| Tarea a realizar |
Copia sin cambios las líneas del listado, desde la que contiene "Screen dimensions: 640x360" hasta la que contiene "point(1179,307)", ambas incluidas.

+ + + + +

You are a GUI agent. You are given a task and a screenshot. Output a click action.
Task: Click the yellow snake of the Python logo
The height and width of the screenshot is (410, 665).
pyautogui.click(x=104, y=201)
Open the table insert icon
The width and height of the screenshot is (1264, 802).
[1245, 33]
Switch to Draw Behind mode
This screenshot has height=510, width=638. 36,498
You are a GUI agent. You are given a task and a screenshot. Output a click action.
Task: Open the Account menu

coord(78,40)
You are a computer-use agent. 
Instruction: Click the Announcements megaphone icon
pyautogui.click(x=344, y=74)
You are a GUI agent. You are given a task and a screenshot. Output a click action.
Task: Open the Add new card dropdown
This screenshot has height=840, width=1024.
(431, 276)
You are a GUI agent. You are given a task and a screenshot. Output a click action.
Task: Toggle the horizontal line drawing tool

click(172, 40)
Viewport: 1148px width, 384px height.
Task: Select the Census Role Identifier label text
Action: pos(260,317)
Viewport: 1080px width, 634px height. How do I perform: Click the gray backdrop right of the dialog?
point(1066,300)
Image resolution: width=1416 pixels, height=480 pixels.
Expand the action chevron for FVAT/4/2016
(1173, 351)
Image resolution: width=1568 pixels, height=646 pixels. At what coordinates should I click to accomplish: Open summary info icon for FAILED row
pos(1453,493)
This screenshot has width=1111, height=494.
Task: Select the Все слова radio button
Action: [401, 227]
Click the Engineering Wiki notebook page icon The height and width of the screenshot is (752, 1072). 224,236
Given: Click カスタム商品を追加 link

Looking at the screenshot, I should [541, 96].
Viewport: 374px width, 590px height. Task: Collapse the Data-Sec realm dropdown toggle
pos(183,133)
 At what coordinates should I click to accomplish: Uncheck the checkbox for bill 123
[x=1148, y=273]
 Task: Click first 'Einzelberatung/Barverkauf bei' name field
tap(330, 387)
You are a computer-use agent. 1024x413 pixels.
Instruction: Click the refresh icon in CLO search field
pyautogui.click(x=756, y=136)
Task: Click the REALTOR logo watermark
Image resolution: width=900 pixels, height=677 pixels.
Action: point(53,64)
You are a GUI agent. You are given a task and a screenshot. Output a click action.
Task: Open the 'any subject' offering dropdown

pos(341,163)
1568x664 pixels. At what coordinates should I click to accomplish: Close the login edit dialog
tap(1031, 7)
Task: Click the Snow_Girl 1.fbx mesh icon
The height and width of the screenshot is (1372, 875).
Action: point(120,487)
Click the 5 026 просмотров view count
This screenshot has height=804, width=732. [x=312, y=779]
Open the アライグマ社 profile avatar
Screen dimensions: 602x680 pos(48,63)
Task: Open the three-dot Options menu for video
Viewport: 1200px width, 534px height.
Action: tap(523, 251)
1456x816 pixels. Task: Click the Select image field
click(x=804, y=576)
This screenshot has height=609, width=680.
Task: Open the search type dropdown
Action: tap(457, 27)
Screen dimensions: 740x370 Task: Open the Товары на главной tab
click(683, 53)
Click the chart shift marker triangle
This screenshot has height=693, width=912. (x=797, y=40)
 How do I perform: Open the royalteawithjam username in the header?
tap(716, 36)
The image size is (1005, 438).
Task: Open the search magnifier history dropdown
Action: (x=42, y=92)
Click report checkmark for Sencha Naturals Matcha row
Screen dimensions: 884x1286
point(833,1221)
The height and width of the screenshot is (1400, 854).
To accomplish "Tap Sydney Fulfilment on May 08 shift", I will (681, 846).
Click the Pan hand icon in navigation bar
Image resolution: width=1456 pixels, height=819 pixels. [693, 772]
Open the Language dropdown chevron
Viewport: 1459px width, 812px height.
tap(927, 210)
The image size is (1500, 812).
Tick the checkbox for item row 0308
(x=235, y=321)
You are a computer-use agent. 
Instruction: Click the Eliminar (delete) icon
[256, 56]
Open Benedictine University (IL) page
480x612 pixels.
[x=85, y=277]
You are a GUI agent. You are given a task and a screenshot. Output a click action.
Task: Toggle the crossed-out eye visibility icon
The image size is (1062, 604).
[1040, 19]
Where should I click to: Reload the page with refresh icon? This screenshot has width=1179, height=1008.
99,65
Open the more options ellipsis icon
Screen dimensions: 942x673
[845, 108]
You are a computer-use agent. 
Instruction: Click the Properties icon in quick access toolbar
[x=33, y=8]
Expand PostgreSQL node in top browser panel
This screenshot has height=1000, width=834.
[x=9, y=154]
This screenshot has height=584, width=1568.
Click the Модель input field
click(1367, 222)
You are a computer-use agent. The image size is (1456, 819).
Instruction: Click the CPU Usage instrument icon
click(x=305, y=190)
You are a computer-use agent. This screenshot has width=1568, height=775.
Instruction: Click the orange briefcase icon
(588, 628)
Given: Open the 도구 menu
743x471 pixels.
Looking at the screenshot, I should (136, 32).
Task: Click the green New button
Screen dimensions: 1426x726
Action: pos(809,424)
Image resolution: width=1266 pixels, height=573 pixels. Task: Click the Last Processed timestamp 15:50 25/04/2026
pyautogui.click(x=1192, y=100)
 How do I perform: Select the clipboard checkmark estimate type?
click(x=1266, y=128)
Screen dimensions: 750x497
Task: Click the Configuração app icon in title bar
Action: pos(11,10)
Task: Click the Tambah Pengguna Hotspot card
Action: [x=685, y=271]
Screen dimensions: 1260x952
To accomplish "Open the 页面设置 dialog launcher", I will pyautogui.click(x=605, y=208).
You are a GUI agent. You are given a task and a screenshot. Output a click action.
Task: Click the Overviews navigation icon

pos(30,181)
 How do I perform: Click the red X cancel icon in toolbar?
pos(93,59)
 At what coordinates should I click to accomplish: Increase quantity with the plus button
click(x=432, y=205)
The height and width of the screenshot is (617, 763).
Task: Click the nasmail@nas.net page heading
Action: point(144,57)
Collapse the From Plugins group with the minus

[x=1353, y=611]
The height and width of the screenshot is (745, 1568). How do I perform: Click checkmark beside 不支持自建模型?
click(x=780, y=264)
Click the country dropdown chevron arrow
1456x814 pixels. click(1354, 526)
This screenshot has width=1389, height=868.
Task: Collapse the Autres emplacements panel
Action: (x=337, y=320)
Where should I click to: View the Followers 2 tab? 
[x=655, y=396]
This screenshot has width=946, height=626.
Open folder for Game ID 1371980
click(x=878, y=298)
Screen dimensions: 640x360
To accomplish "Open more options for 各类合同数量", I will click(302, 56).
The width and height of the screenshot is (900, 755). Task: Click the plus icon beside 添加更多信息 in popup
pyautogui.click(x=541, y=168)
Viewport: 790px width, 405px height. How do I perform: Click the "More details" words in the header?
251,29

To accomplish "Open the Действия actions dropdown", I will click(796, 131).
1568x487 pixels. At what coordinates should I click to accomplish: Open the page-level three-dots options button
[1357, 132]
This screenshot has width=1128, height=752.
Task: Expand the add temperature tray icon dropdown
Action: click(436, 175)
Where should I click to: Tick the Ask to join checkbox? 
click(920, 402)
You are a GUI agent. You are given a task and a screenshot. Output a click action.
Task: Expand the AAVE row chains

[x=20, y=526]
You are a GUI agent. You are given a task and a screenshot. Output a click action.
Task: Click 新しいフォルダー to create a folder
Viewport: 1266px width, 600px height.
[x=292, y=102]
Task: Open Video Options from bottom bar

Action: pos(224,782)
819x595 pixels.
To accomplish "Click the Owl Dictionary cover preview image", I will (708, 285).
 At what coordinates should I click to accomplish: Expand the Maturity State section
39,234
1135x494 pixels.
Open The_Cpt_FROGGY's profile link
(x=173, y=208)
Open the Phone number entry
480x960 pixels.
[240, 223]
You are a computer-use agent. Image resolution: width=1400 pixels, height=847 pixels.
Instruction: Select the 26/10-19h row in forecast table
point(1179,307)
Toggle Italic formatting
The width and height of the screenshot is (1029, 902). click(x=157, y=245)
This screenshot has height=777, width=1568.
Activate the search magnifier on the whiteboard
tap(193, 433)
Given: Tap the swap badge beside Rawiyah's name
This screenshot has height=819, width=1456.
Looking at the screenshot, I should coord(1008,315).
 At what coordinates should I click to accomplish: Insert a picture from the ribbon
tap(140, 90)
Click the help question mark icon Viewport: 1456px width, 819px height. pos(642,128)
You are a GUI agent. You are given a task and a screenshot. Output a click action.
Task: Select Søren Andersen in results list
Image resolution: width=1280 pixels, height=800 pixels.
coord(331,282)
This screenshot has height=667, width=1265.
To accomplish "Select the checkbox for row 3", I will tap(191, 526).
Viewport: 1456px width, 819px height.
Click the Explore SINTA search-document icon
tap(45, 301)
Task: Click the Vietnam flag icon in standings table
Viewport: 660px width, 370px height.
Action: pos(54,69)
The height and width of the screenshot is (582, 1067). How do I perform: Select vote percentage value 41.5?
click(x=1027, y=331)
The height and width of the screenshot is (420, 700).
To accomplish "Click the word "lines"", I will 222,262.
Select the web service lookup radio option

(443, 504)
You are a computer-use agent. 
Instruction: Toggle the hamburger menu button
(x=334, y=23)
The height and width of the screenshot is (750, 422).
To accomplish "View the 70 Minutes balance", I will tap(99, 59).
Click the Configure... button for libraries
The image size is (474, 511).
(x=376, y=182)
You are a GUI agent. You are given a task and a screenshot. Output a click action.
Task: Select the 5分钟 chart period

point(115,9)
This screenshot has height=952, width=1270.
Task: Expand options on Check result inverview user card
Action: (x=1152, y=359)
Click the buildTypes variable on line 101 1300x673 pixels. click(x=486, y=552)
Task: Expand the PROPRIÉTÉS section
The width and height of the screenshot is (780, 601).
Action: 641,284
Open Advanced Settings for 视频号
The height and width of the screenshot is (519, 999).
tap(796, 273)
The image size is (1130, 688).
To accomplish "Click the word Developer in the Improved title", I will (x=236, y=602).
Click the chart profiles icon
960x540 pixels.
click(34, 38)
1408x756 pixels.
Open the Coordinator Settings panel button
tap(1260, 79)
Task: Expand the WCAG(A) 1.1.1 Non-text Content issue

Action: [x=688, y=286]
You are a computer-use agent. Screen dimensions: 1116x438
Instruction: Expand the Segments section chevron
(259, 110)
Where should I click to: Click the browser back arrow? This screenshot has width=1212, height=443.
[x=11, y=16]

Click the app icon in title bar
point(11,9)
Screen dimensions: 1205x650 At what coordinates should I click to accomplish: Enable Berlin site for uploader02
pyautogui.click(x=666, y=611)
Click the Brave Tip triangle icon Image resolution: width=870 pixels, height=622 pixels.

+ + + + +

| Resultado del ejercicio |
Screen dimensions: 640x360
To accomplish "Open more options for 各类合同数量", I will click(302, 56).
The width and height of the screenshot is (900, 755). Task: Click the plus icon beside 添加更多信息 in popup
pyautogui.click(x=541, y=168)
Viewport: 790px width, 405px height. How do I perform: Click the "More details" words in the header?
251,29

To accomplish "Open the Действия actions dropdown", I will click(796, 131).
1568x487 pixels. At what coordinates should I click to accomplish: Open the page-level three-dots options button
[1357, 132]
This screenshot has width=1128, height=752.
Task: Expand the add temperature tray icon dropdown
Action: click(436, 175)
Where should I click to: Tick the Ask to join checkbox? 
click(920, 402)
You are a GUI agent. You are given a task and a screenshot. Output a click action.
Task: Expand the AAVE row chains

[x=20, y=526]
You are a GUI agent. You are given a task and a screenshot. Output a click action.
Task: Click 新しいフォルダー to create a folder
Viewport: 1266px width, 600px height.
[x=292, y=102]
Task: Open Video Options from bottom bar

Action: pos(224,782)
819x595 pixels.
To accomplish "Click the Owl Dictionary cover preview image", I will (708, 285).
 At what coordinates should I click to accomplish: Expand the Maturity State section
39,234
1135x494 pixels.
Open The_Cpt_FROGGY's profile link
(x=173, y=208)
Open the Phone number entry
480x960 pixels.
[240, 223]
You are a computer-use agent. Image resolution: width=1400 pixels, height=847 pixels.
Instruction: Select the 26/10-19h row in forecast table
point(1179,307)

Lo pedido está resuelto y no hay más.